***** SOURCE EXTRACT *****

# Good size group for pandas



## corykid225 (Oct 23, 2006)

right now i have 3 they stick together but id like more what is a good size group?


----------



## Puffer Pita (Jun 16, 2006)

Depends on what size your tank is and what the other residents are.


----------



## Guest (Oct 25, 2006)

Definitely depends on the tanks size, but assuming you have a big enough tank, a group of atleast 6 is best for Panda cories. 8 would be a better number and if you have the space, 10 would be awesome. The more the better with Pandas, so I'd say get atleast 3 more.


----------



## corykid225 (Oct 23, 2006)

ok i will get between 3 or 5 more it is a 15 gallon. residents are 3 24 karat gold mollies.


----------



## corykid225 (Oct 23, 2006)

does this sound ok?


----------



## Ringo (Apr 10, 2006)

Sounds good.
What kinda substrate you have?


----------



## Guest (Oct 26, 2006)

Any chance you can exchange the kuhli loach for more pandas? They like groups and I don't think you have room for a big group of pandas and a group of loaches. Could you maybe exchange the loach and get more later on if you have a bigger tank.

I think 3-5 more would be fine in that tank...definitely consider exchanging the Kuhli though.


----------



## corykid225 (Oct 23, 2006)

ok well i just gave him to a freind a while ago casue the freind liked him so much better than i did. i have a smooth river stone substrate.


----------



## corykid225 (Oct 23, 2006)

Well as you can see now fom my signature i got a total of six do oyu think this is fine? They follow each other everywhere lol, no privacy for them unless they somehow slip away from the herd and rest a while.


----------



## Guest (Oct 29, 2006)

I think 6 is great. Your avatar picture is awesome!


----------

***** STORED DATA *****

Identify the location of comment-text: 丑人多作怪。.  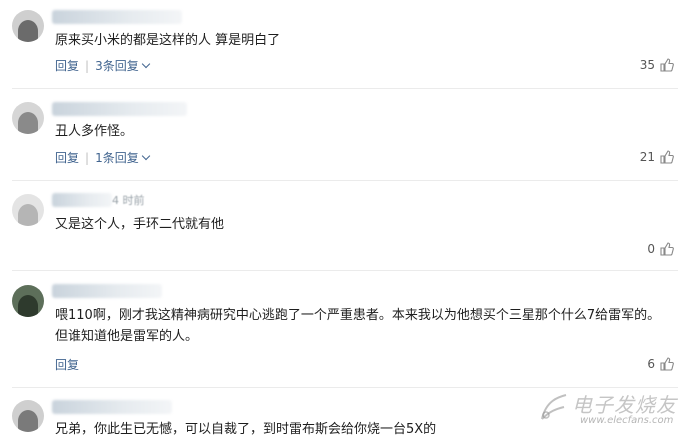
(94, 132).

*****
***** STORED DATA *****

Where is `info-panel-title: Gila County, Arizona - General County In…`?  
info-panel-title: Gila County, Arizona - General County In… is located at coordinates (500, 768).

*****
***** STORED DATA *****

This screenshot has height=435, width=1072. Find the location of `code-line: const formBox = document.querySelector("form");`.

*****

_ACTIVITIES_
**A)** According to the forum thread on panda cory group size, what substrate does the original poster use?
**B)** Extract everything in the forum thread on panda cory group size, starting at "Well as you" and going down to "picture is awesome!".
The records play no part in what comes next.

_EXPECTED RESULTS_
**A)** A smooth river stone substrate.

**B)**
Well as you can see now fom my signature i got a total of six do oyu think this is fine? They follow each other everywhere lol, no privacy for them unless they somehow slip away from the herd and rest a while.


----------



## Guest (Oct 29, 2006)

I think 6 is great. Your avatar picture is awesome!